Doch das alles wird nicht geschehen. Tims Frau hat ihre große Liebe verloren, Tims Kinder werden ohne ihren Vater aufwachsen. Seine Freunde, die von der schlimmen Nachricht ebenso tief betroffen waren wie seine Familie, erhielten in den vergangenen Tagen über zehntausend Kommentare, private Nachrichten, Lieder oder Fotos von Kerzen, die irgendwo im In- und Ausland für den verstorbenen Berliner und seine Familie angezündet wurden.

„Die Anteilnahme von eigentlich fremden Menschen ist unglaublich”, sagt Christian W., „und viele schreiben auch, dass sie gern für Tims Familie spenden möchten.” Die Freunde berieten lange darüber, zumal Tims Frau zuerst nichts davon wissen wollte. „Aber wir finden, dass es eine gute Idee ist, wenn Tims Kinder ein wenig Geld für ihren Lebensweg haben”, sagt Axel K.: „Deshalb haben wir einen Notar damit beauftragt, die Spenden einzig und allein für die Kinder zu verwalten.”

[Wenn es Ihnen nicht gut geht oder Sie daran denken, sich das Leben zu nehmen, versuchen Sie, mit anderen Menschen darüber zu sprechen.
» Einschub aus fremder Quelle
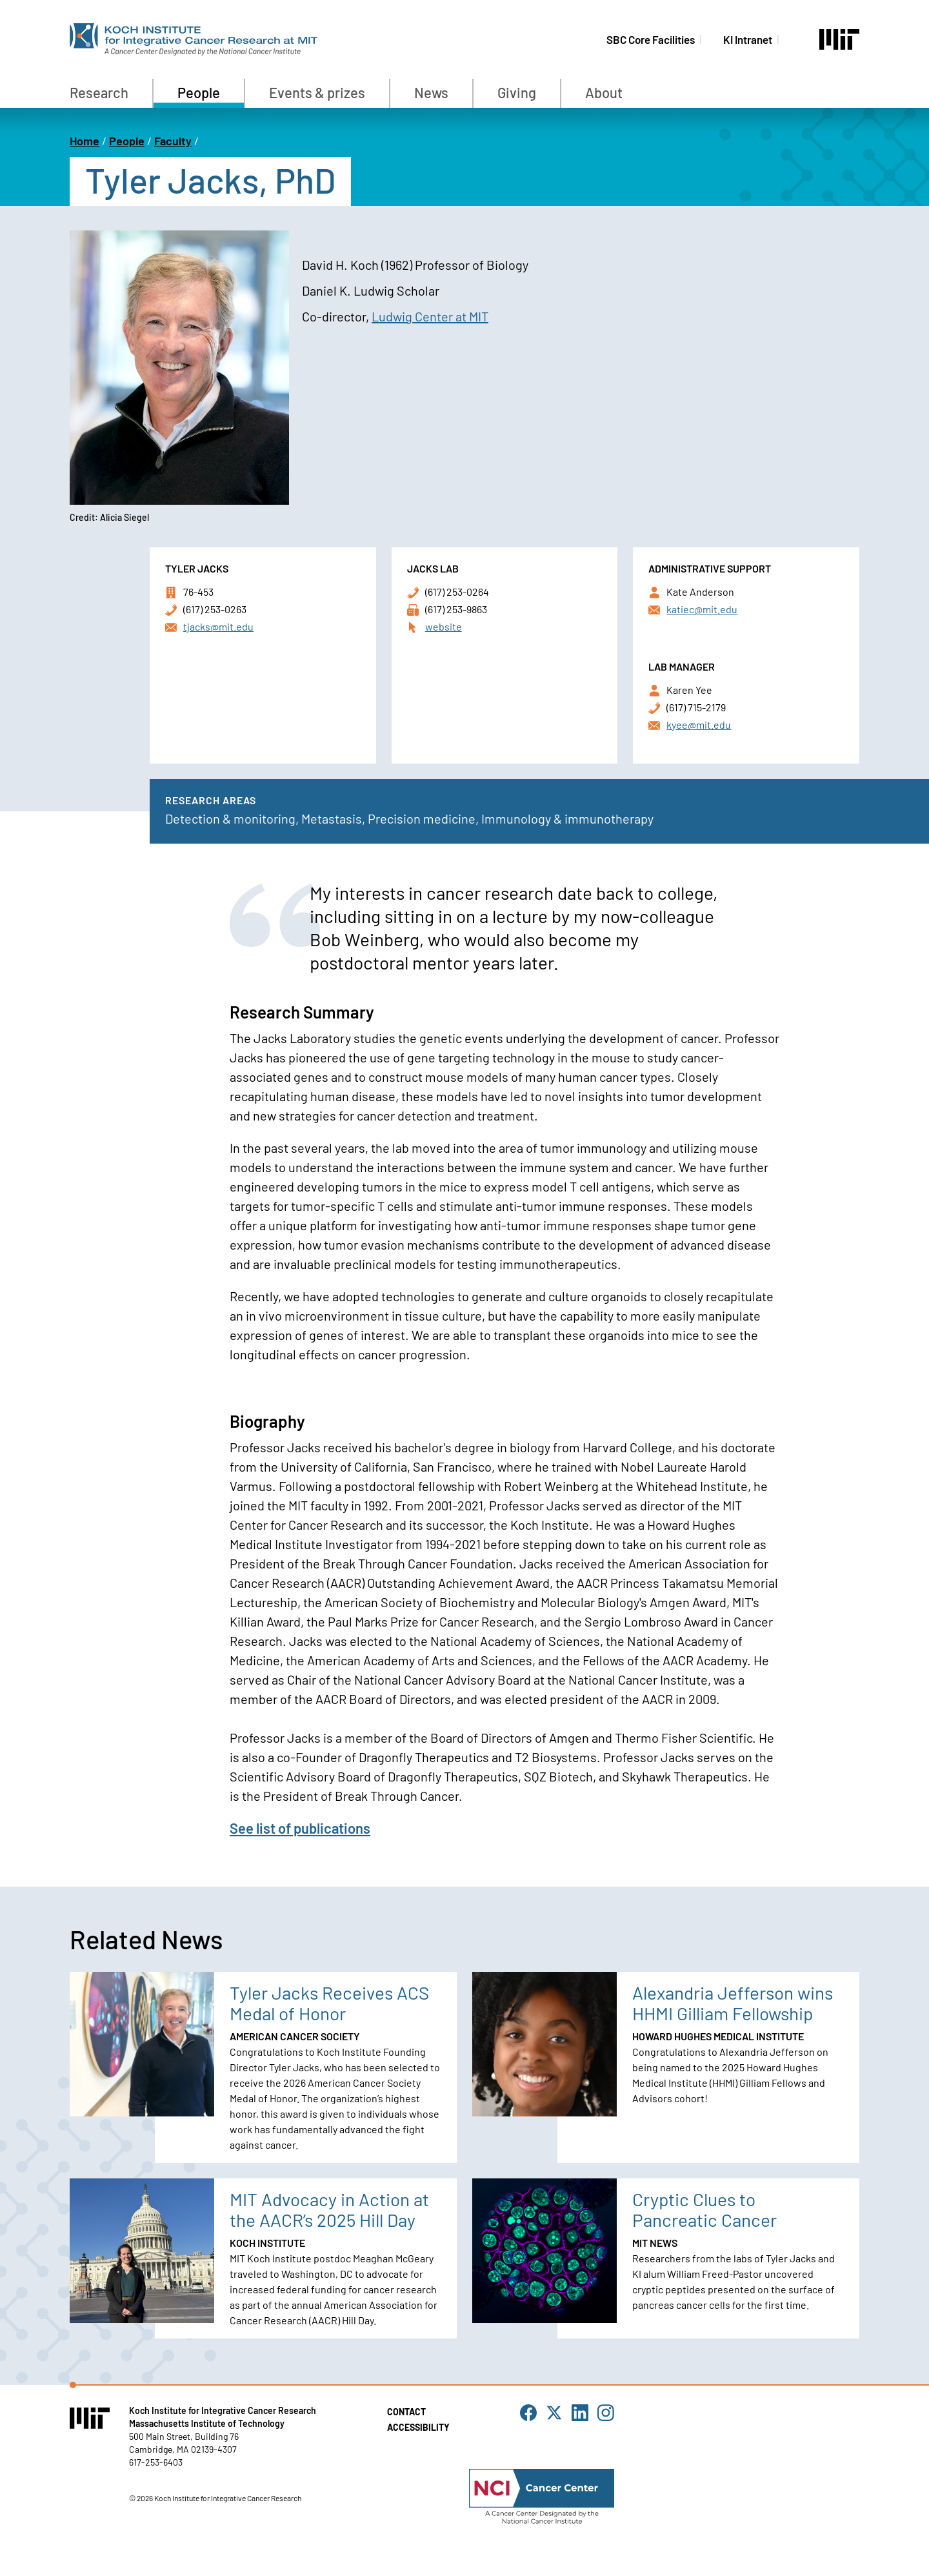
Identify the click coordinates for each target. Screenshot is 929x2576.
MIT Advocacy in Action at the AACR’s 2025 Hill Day (329, 2209)
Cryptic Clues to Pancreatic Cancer (704, 2209)
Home (84, 141)
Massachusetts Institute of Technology (207, 2423)
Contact (406, 2411)
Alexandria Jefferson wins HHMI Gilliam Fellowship (732, 2003)
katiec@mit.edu (701, 609)
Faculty (173, 141)
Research (99, 92)
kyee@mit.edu (698, 724)
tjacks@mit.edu (218, 626)
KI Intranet (747, 39)
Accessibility (418, 2427)
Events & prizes (317, 92)
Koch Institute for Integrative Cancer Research (222, 2410)
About (604, 92)
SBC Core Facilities (650, 39)
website (443, 626)
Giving (516, 92)
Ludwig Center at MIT (430, 316)
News (431, 92)
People (198, 92)
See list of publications (300, 1828)
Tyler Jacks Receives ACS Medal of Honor (329, 2003)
Das können Freunde oder Verwandte sein. Es gibt aber auch eine Vielzahl von Hilfsangeboten, bei denen Sie sich melden können. Der Berliner Krisendienst ist anonym, kostenlos und rund um die Uhr erreichbar. Die Telefonnummern variieren nach Bezirk, die richtige Durchwahl für Ihren Bezirk finden Sie hier.

Weiterhin gibt es von der Telefonseelsorge das Angebot eines Hilfe-Chats. Außerdem gibt es die Möglichkeit einer E-Mail-Beratung. Die Anmeldung erfolgt – ebenfalls anonym und kostenlos – auf der Webseite. Informationen finden Sie unter: www.telefonseelsorge.de]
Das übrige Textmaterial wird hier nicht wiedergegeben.